Copy out the lines exactly, everything from the line containing "Click the 開始使用" down to the line containing "tap(706, 580)".

(Word and element location data)
++++
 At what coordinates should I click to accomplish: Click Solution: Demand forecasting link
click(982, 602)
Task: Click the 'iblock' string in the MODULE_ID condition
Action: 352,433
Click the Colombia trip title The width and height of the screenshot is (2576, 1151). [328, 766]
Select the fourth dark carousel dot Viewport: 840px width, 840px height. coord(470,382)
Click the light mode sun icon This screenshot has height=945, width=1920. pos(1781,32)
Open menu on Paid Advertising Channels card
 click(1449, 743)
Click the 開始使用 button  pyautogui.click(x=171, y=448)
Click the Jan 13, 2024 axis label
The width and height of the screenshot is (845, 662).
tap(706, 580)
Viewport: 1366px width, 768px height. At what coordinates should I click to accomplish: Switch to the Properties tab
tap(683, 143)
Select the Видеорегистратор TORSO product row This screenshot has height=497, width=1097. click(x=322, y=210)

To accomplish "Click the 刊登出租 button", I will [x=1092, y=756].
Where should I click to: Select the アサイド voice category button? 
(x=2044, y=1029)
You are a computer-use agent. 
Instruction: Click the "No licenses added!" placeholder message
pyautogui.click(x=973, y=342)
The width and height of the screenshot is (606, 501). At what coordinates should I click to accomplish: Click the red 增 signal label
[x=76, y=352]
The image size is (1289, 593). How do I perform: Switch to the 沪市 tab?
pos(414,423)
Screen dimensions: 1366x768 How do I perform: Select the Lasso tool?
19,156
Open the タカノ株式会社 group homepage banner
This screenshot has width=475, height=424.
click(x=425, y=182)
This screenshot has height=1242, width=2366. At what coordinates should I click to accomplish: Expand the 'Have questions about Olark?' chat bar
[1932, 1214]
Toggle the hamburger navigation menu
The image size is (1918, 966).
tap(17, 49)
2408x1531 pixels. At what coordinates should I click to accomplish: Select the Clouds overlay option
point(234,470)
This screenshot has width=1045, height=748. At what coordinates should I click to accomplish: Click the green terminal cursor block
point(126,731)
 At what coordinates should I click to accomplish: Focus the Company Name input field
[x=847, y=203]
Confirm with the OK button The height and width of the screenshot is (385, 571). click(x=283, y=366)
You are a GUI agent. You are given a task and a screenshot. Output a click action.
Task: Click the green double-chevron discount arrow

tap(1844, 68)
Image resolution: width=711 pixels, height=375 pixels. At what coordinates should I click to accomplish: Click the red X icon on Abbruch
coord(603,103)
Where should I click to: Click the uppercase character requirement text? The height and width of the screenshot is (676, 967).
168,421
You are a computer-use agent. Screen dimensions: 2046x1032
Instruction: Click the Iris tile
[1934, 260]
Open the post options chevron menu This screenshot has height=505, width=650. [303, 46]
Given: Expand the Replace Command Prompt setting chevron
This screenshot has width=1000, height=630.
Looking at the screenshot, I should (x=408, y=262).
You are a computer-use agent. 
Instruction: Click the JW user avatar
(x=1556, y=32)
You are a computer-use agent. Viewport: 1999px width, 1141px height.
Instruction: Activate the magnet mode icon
++++
#### [Correct response]
Click the 開始使用 button  pyautogui.click(x=171, y=448)
Click the Jan 13, 2024 axis label
The width and height of the screenshot is (845, 662).
tap(706, 580)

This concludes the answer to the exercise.